Background: Genetic polymorphisms of APO-E, homocysteine, and the IL-1 gene cluster (IL-1A, IL-1B, receptor antagonist IL-1RN) are associated with sporadic Alzheimer’s disease and may involve interdependent pathways of neuronal toxicity.

Objective: To determine whether these polymorphisms and the genetic determinants of homocysteine (methylenetetrahydrofolate reductase, MTHFR; methionine synthase, MTR; transcobalamin, TC) are associated with an increased risk of severe dementia in Alzheimer’s disease.

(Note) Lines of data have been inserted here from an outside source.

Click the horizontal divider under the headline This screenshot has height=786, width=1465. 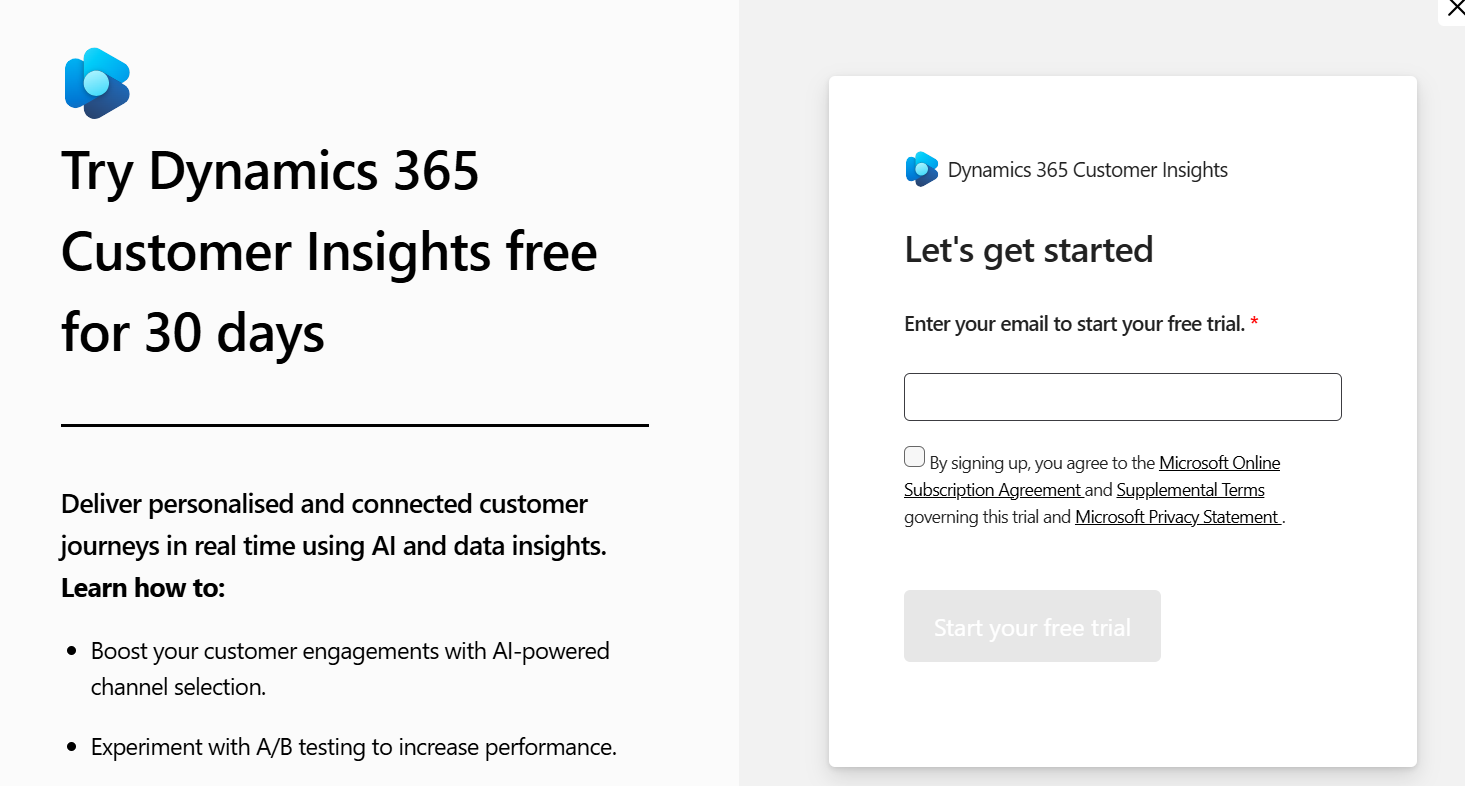coord(355,425)
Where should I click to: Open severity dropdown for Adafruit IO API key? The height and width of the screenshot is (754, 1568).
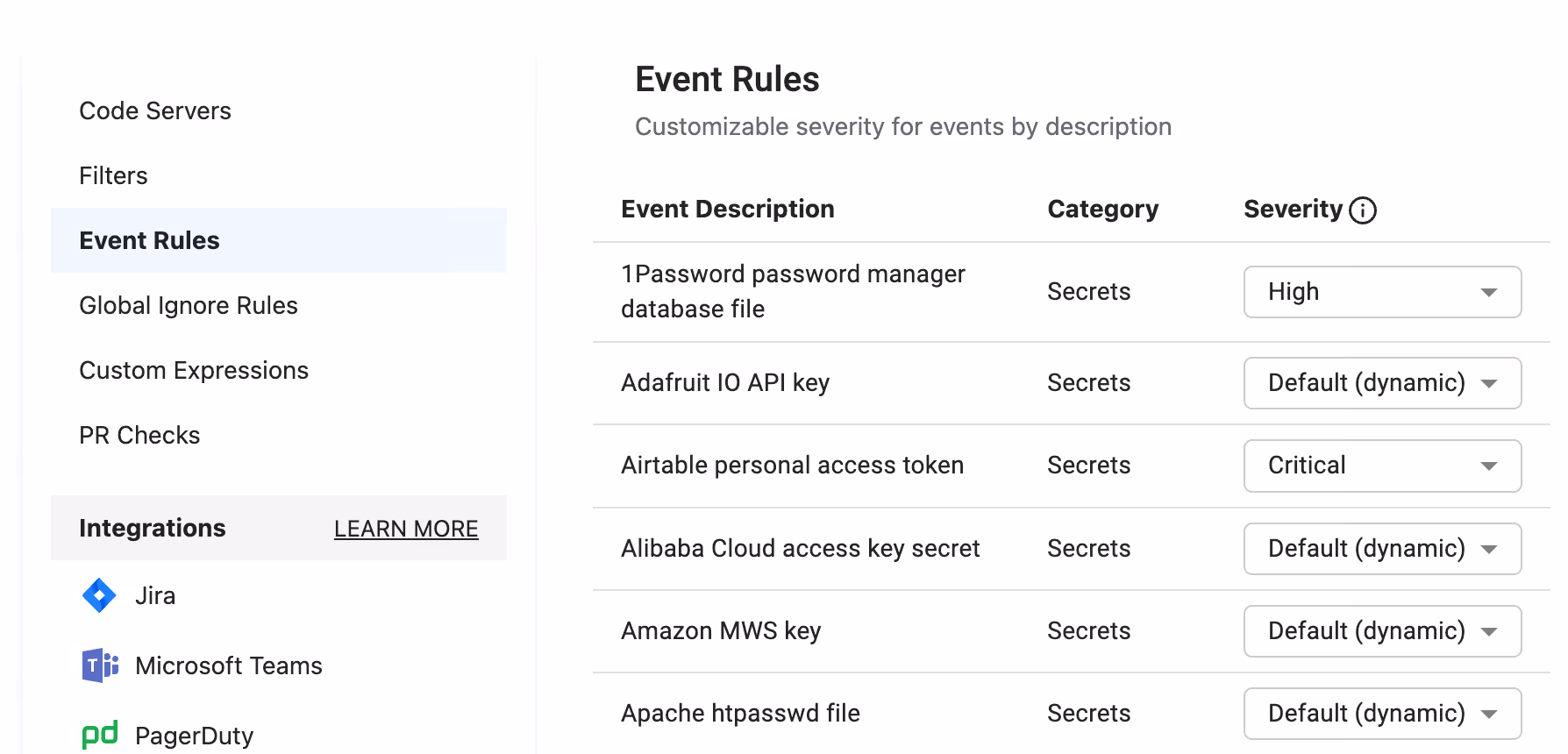[1382, 383]
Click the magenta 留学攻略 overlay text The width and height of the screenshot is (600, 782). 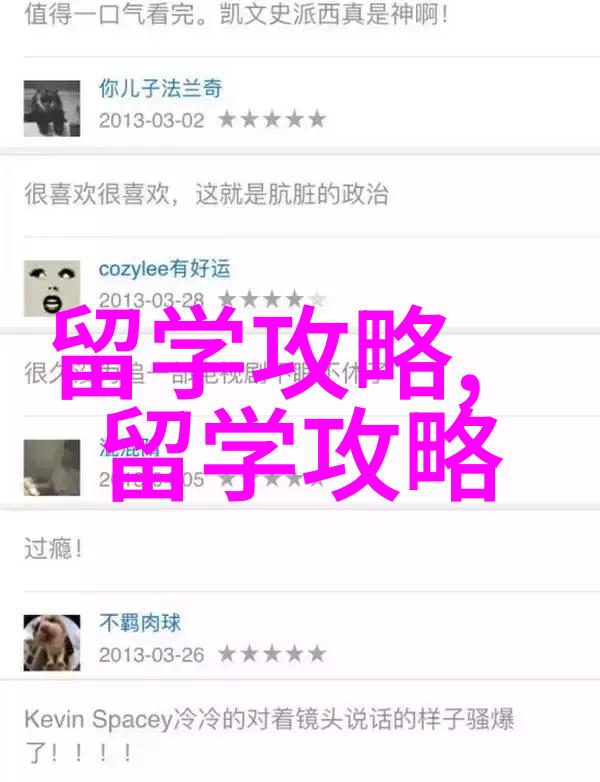pos(277,403)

Methods: 152 patients with Alzheimer’s disease and 136 controls were studied. The association of occurrence and dementia severity (Reisberg score <6 and ⩾6) of Alzheimer’s disease with APO-E, IL-1A, IL-1B, IL-1RN, MTHFR677 C→T and 1298A→C, MTR 2756 A→G, and TC 776 C→G polymorphisms was evaluated by multivariate logistic regression analysis after adjustment for age, sex, and age of onset of Alzheimer’s disease.

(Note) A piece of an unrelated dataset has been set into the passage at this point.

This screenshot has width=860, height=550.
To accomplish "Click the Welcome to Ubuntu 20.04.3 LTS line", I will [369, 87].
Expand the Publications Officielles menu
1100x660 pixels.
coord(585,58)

Results:IL-1A TT and IL-1B CT/TT associated genotypes were at risk of Alzheimer’s disease (odds ratio 4.80 (95% confidence interval, 1.32 to 17.40), p = 0.017); the MTR 2756 AA genotype was at risk of severe dementia (OR 2.97 (1.23 to 7.21), p = 0.016); IL-1 RN*2 was protective (OR 0.28, (0.11 to 0.69), p = 0.006). Allele ϵ4 of the APO-E and IL-1B CC genotypes increased the risk of severe Alzheimer’s disease associated with the MTR 2756 AA genotype by 3.3-fold and 1.5-fold, respectively.

Conclusions: Distinct determinants of the IL-1 gene cluster are related to the generation and progression of Alzheimer’s disease. MTR only influences progression of the disease, which may be enhanced by carriage of allele ϵ4 of APO-E.